Im letzten Absatz der Thesen tritt noch ein weiterer Schlüsselbegriff Benjamins auf - das Eingedenken. Benjamin versteht darunter kein einfaches An- oder Gedenken (diese würden sich nur im Bereich des Erlebnisses und der Emotion bewegen), sondern eine Erfahrung, die uns verbietet, die Geschichte grundsätzlich a-theologisch zu begreifen.9 Zwei Ereignisse aus der Vergangenheit rücken dabei in den Fokus des Eingedenkens - der seit der Geschichtsschreibung herrschende Kampf der Besiegten um ihren Platz in der Geschichte und die Vorstellung vom „verlorenen Paradies", der idealen Gesellschaft aus ferner Vergangenheit, von der wir uns, vom Fortschrittssturm gejagt, immer mehr und mehr entfernen. Wie viele politisch links stehende Intellektuelle richtete auch Benjamin seine Hoffnung auf ein Wiedererstehen einer „goldenen Vergangenheit" in der unmittelbaren Zukunft - jeder Augenblick trägt potenziell die Jetztzeit in sich, und so „war [in ihr] jede Sekunde die kleine Pforte, durch die der Messias treten konnte."10
1 Vgl. Walter Benjamin: Gesammelte Schriften, Frankfurt am Main 1977, I. 2, S. 691-704, auch in: ders.: Kairos. Schriften zur Philosophie, Frankfurt am Main 2007, S. 313-324.

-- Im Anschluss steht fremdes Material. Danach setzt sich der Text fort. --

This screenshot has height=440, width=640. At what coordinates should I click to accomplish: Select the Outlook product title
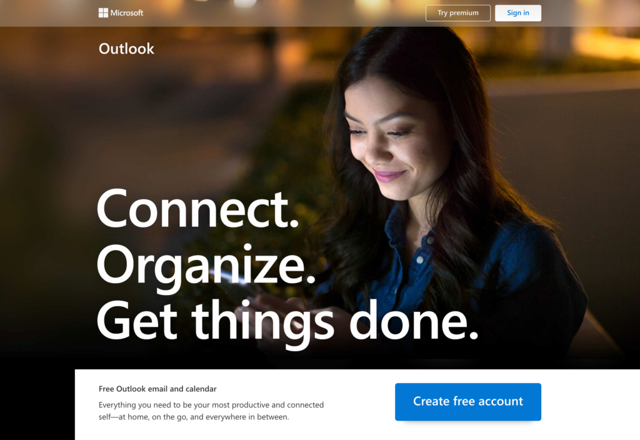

2 So charakterisierte Michael Löwy Benjamins Thesen in: Erlösung und Utopie, Berlin 2002, S. 188.
3 Vgl. Gershom Scholem: „Benjamin [schrieb] nach seiner Entlassung aus dem Lager ... jene Thesen „Über den Begriff der Geschichte", in denen sein Erwachen aus dem Schock des Hitler-Stalin-Paktes sich vollzog. (in: „Walter Benjamin und sein Engel", Frankfurt am Main 1983, S. 64)
4 Vgl. Stephane Moses: Der Engel der Geschichte, Frankfurt am Main 1994, S. 139.
5 Wolfgang von Kempelen konstruierte 1769 einen Schachroboter (Kempelenscher Automat). Benjamin war für seine erste These wahrscheinlich von einer Erzählung Edgar Allan Poes „Maelzels Schachspieler" inspiriert worden.
6 Vgl. Gershom Scholem, op. cit.
7 S. Gershom Scholem, ebenda, S. 66f. Scholem war überzeugt, Benjamin schwebte der Begriff des Tikkun in diesem Bild der These IX vor.
8 S. Caroline Heinrich: Grundriss zu einer Philosophie der Opfer der Geschichte, Wien 2004, S. 148.
9 Vgl. Michael Löwy, op. cit. S. 173f.
10 S. Walter Benjamin: Gesammelte Schriften, I. 2, S. 704, bzw. in: Kairos. Schriften zur Philosophie, S. 324.